= Beginning of Section =
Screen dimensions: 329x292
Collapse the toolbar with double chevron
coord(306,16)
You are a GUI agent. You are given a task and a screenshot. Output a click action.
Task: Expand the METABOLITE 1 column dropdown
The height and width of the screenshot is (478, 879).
= End of Section =
From beginning to end, the data must be duplicated exactly.

• _RESULT OF THIS TASK_
Screen dimensions: 329x292
Collapse the toolbar with double chevron
coord(306,16)
You are a GUI agent. You are given a task and a screenshot. Output a click action.
Task: Expand the METABOLITE 1 column dropdown
The height and width of the screenshot is (478, 879).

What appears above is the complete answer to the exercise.